As much as keeping a warm digestion is important (Read more about this concept here), some foods fall into an inflammatory category because they are hot or produce heat toxins in the body. If you are not sensitive to inflammation, you may have less trouble with these foods. But if you tend to have food sensitivities, you may have more severe reactions or it can pass on to your baby whilst breastfeeding.
Below is a list of the common inflammatory food groups and then some examples of how you can apply the warm digestion concept (where appropriate) to reduce the effect of that inflammatory food in your diet. Perhaps you don’t need to completely eliminate these foods during the postpartum period or during breastfeeding. As your baby grows, their digestion will begin to mature as well. Foods that may affect them more in the first month may not affect them as much by the fourth month.
- Gluten, including wheat, rye, oats, and barley, which are commonly found in breads, pasta and other products made with refined flour, is a very common allergy and inflammatory substance. Studies are still unclear as to whether it’s gluten itself or some component of the grain brought out either through growth or production that causes an allergic reaction.
How to make it better: Using the Warm Digestion Concept: sprouted grains, such as bread made from sprouted wheat, can reduce the inflammation and sensitivity in the digestion. Highly processed forms of gluten often cause more inflammation and irritation.
- Excess Alcohol and Caffeine
Both alcohol and caffeine can affect the functioning of the liver, kidneys, and blood sugar regulation systems and have other long-term health and inflammation repercussions.

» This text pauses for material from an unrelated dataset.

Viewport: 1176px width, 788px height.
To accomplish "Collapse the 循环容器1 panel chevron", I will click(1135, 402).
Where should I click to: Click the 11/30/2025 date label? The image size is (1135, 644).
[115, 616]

Alcohol: Studies have shown the benefits of moderate use of certain types of alcohol. Red wine, for instance, is warming and is used in preparations of certain Chinese herb formulas to reduce pain and provides other health benefits. For postpartum patients, there is a formula where you cook the herbs in sake (rice wine) and drink this formula for the first month after childbirth. Traditional Chinese Medicine considers even water too cooling for this time of a women’s life. In other traditions, a stout beer can increase breast milk volume. Regardless, if you apply the warm digestion principle and pay attention to how your body is responding, a moderate approach can be beneficial.

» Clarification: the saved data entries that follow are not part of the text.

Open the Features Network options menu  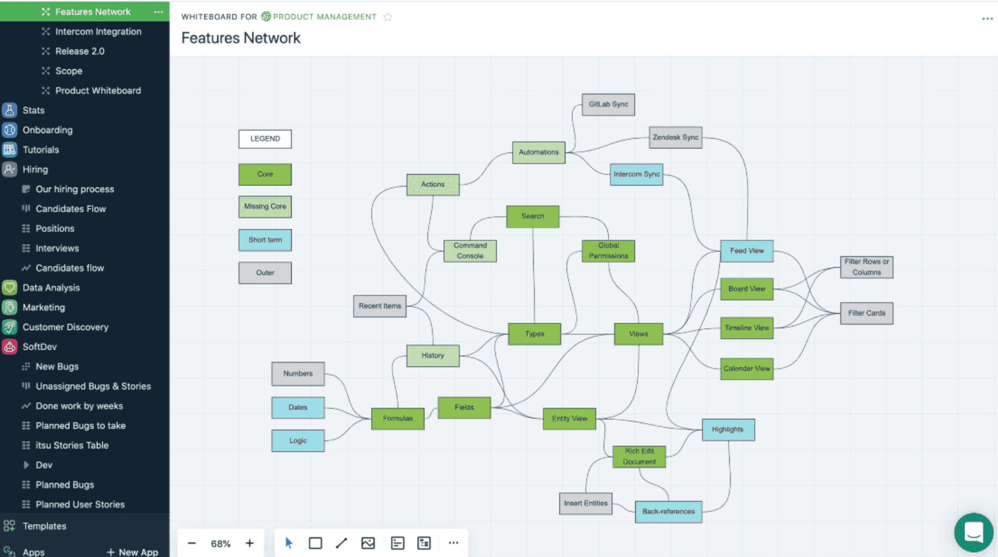pos(158,11)
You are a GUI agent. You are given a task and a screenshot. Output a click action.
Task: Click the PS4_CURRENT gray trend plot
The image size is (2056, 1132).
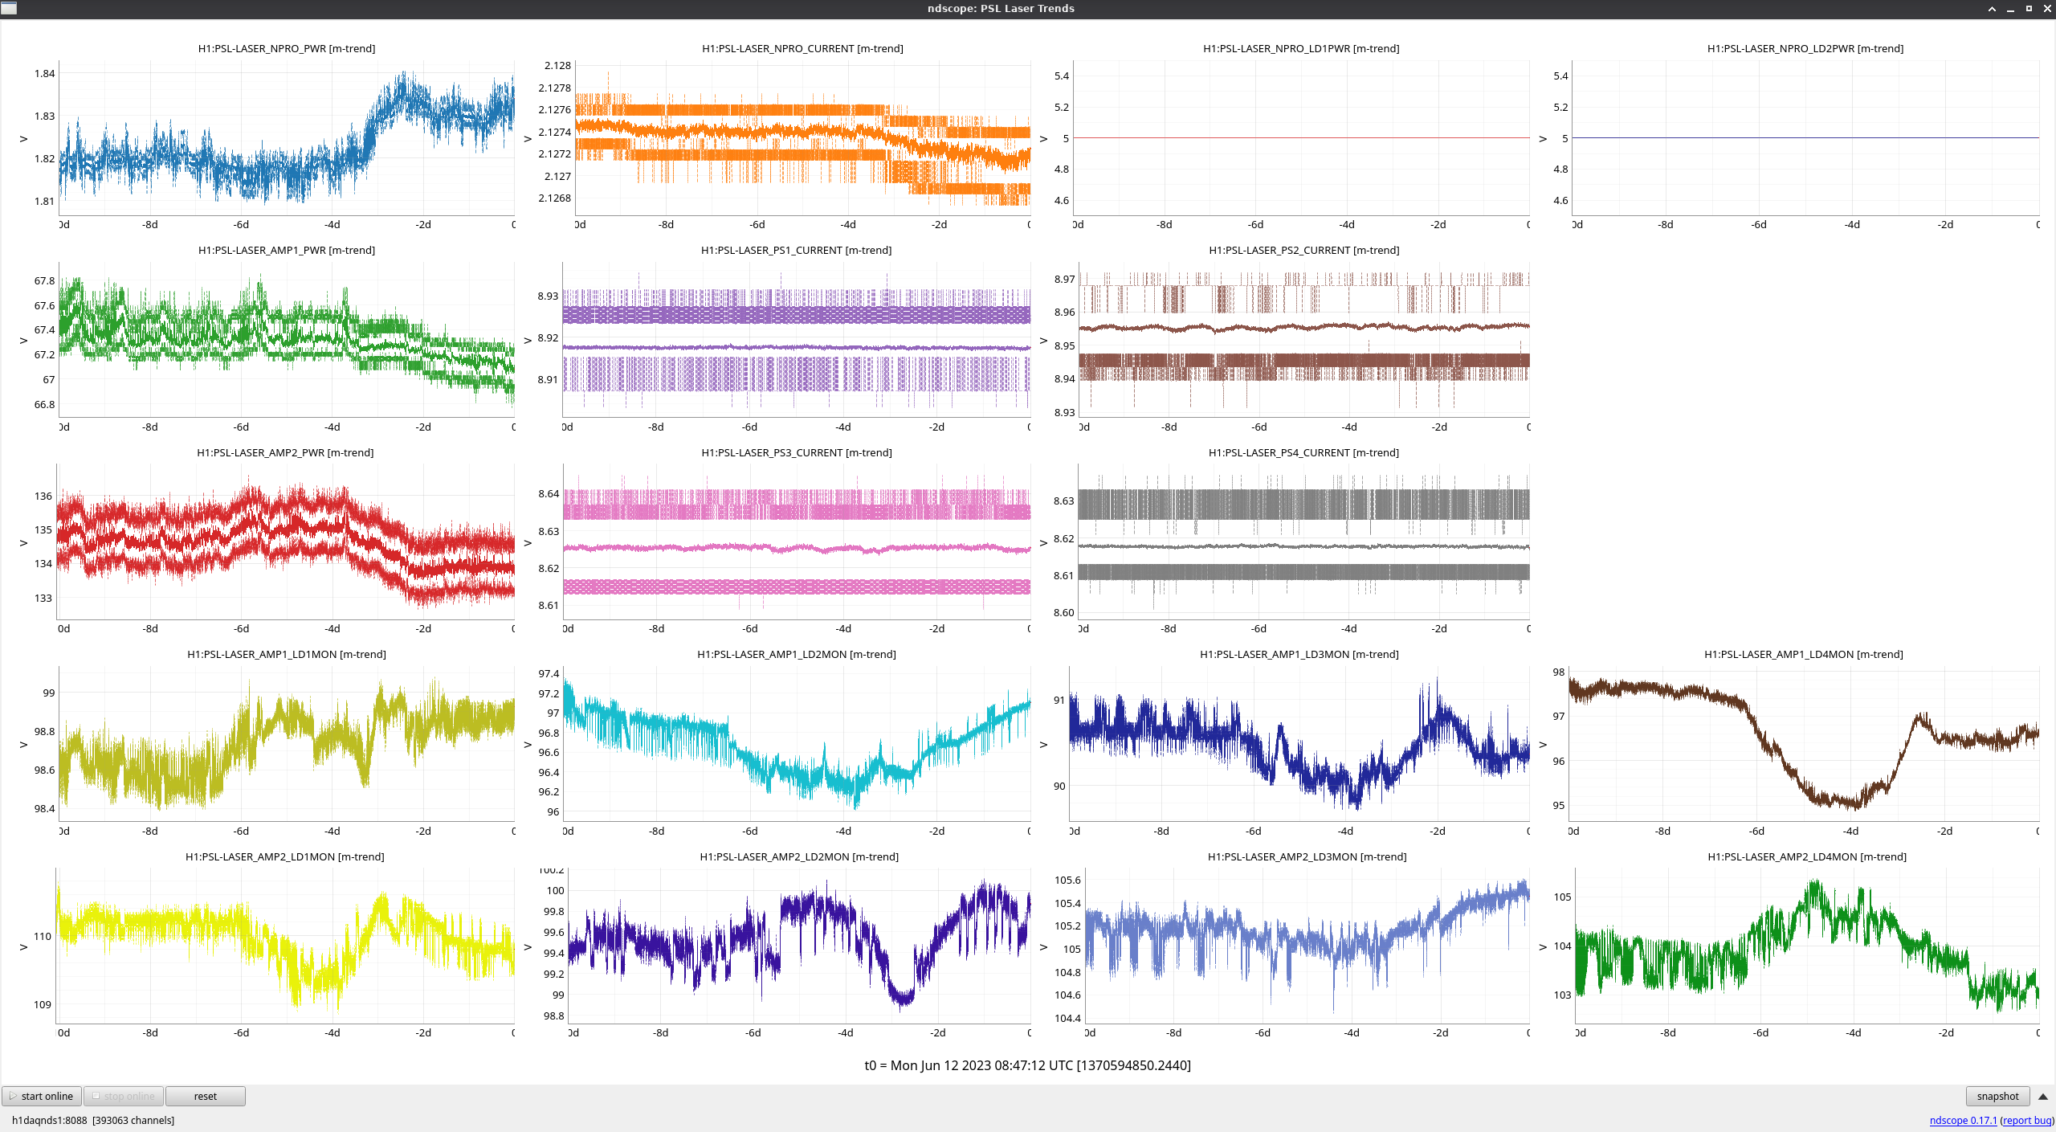coord(1303,541)
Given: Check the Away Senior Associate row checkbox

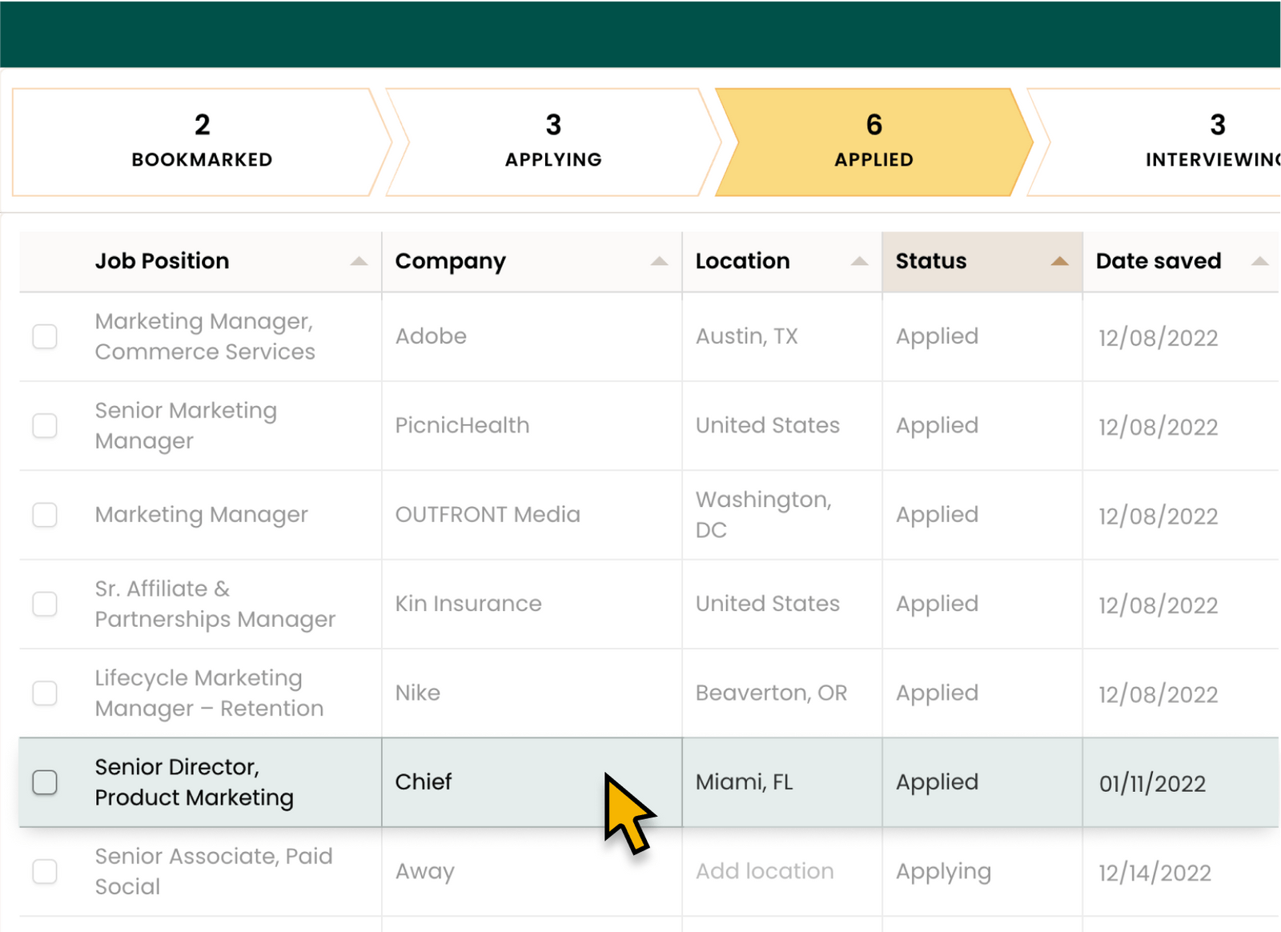Looking at the screenshot, I should click(44, 872).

Caffeine: best to avoid in any amount of quantities, as caffeine acts as diuretic and can reduce your breast milk volume.
- Soda (especially diet) and processed fruit drinks that are high in simple and refined sugars are hard on the mechanisms that regulate your blood sugar levels. High intakes of sugars, especially synthetic sugars, have been associated with inflammation.
- Pork, cold cuts, bacon, hot dogs, canned meats, sausage, and shellfish, as well as meats that are not organic or naturally raised and processed, can be high in hormones, antibiotics, and other undesired ingredients utilized during processing.
- Corn, tomato sauce, and nightshade vegetables commonly cause inflammation and allergic responses.
- Eggs and all dairy (all milk, cheese, butter, and yogurt.) produce dampness and phlegm in the body.
- Citrus fruits, juices, strawberries and sometimes pineapple are common allergens and/or phlegm producing. (They produce a cooling effect to the digestion). They may also adversely affect blood sugar regulation.
- Foods high in saturated fats and refined oils, such as peanuts, margarine, and shortening, may be inflammatory since processing these foods places an extra burden on the system.